The combined company offers shareholders significant low cost production from the world-class Escobal silver mine in Guatemala and the established La Arena gold mine in Peru, in addition to long-term sustainable growth fueled by the development of the Shahuindo gold project with first production expected in early 2016. With strong operating margins and low capital risk, the combined company will boast industry-leading free cash flow generation, superior financial returns and a strong balance sheet with zero net debt.

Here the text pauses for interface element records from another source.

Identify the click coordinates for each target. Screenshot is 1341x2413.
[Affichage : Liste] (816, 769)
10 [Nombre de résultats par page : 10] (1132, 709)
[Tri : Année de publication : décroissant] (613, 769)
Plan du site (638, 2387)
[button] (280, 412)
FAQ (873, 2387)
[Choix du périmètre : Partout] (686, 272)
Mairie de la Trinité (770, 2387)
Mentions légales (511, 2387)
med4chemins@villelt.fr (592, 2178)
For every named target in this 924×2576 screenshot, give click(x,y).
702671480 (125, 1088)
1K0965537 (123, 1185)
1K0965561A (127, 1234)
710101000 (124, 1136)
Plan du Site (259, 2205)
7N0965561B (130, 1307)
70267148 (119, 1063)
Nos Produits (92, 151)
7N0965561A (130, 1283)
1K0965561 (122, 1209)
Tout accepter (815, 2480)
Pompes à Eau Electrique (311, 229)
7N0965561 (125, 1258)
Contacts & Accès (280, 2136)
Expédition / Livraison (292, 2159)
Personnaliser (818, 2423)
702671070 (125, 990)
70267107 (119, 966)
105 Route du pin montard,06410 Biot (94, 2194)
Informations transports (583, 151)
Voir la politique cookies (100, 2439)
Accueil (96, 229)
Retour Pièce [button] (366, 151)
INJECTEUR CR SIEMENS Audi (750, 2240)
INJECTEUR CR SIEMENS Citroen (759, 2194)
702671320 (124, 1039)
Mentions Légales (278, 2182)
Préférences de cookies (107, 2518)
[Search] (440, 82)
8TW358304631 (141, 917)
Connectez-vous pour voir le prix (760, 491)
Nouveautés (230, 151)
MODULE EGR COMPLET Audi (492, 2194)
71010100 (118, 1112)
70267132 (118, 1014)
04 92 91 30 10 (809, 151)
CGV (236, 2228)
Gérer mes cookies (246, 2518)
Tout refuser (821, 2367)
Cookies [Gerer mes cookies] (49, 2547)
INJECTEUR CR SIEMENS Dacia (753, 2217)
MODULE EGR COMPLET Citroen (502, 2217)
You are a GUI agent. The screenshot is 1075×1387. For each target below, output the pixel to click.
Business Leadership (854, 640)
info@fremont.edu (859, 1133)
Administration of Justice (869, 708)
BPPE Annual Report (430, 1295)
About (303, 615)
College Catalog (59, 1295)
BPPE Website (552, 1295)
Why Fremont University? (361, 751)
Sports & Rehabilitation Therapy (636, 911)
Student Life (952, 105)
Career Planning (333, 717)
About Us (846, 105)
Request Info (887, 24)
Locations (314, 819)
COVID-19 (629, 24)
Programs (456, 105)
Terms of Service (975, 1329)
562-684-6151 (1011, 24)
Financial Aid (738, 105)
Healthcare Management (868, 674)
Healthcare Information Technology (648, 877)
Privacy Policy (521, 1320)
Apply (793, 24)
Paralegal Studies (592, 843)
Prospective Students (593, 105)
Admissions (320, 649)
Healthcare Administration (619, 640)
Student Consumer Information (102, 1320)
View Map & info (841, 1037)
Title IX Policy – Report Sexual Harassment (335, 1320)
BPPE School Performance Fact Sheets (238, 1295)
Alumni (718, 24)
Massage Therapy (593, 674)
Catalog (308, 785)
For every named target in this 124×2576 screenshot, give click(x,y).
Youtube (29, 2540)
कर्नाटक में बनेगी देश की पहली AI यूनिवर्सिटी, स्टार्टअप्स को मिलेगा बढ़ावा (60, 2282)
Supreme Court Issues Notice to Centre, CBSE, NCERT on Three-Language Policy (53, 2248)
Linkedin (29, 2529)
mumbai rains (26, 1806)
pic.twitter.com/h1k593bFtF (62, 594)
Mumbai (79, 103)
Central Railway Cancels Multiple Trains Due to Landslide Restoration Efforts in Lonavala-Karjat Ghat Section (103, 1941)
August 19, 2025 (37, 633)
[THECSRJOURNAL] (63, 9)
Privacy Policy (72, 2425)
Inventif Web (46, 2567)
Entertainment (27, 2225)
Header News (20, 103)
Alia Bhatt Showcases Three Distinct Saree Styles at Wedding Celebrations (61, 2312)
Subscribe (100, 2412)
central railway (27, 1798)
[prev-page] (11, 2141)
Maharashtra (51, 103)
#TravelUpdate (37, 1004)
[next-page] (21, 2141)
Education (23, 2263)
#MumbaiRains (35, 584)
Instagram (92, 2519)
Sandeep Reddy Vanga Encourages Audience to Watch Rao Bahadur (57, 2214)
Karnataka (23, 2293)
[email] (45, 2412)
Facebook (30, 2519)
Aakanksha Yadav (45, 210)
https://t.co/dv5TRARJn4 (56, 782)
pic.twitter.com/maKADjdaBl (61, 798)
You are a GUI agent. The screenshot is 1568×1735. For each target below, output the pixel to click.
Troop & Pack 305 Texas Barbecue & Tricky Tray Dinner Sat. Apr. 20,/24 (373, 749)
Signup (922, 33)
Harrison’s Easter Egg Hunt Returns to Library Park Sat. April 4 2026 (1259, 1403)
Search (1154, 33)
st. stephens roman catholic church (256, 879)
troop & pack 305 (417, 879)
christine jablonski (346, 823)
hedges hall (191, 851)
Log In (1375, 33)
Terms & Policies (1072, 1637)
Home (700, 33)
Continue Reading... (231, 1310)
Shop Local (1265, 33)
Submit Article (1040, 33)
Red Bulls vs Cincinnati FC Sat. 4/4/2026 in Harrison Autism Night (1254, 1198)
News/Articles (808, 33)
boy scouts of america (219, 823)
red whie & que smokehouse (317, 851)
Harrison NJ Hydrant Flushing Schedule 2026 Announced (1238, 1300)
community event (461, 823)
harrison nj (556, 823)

In addition, the combined company will benefit from a top-tier management team focused on delivering long-term shareholder returns.

Under the terms of the Arrangement Agreement, all of the Rio Alto issued and outstanding common shares will be exchanged on the basis of 0.227 of a Tahoe common share and C$0.001 in cash per Rio Alto share (Exchange Ratio). Upon completion of the Transaction, existing Tahoe and Rio Alto shareholders will own approximately 65 percent and 35 percent of the combined company, respectively.

Based on the closing price of Tahoe's common shares on the Toronto Stock Exchange (TSX) of C$17.64 on February 6, 2015, the offer implies consideration of C$4.00 per Rio Alto share which represents a premium of 22.1 percent to the closing price of Rio Alto shares of C$3.28 on the TSX on February 6, 2015 and a premium of 20.3 percent based on the volume weighted average prices of each respective company on the TSX for the 20-day period ending on February 6, 2015.

Highlights of the Transaction

Key investment highlights of the combined company include:

  • A leading precious metals producer: Combines one of the world's largest and highest grade silver mines with an established gold operation in Peru, a world-class mining jurisdiction, providing the combined company with a strong growth platform.
  • Superior financial performance: Strong cash flow generation and industry-leading return on equity to drive shareholder returns and provide the financial flexibility to fund growth initiatives.
  • Significant low-cost production: 2015 production guidance of 18-21million ounces (mozs) of silver at total cash costs of US$6.35-US$8.25/oz and all-in sustaining costs (AISC) of US$9.75-US$11.50/oz and 210-220 thousand ounces (kozs) of gold at net cash costs of US$570-US$600/oz and AISC of US$730-US$765/oz expected to yield operating margins in excess of 50 percent based on consensus commodity price forecasts.
  • Long-term sustainable growth: Growth to be driven by the completion of the Escobal mine expansion from 3,500 to 4,500 tpd and the planned 2015 construction of Shahuindo, with potential for continued exploration success across the combined asset base.
  • Highly experienced management and Board: Complementary management team with strong cultural fit and a rich history of substantial shareholder value creation and proven expertise in the construction and operation of both open pit and underground mines.
  • Strong balance sheet: Zero net debt and one of the lowest debt-to-equity ratios in the mining industry.
  • Attractive dividend policy: The Company plans to continue the monthly dividend policy of US$0.02 per share subject to Board of Directors approval.
  • Enhanced capital markets presence: Combined US$3.25 billion market capitalization is expected to appeal to a broader institutional shareholder base, increase analyst coverage and improve share trading liquidity.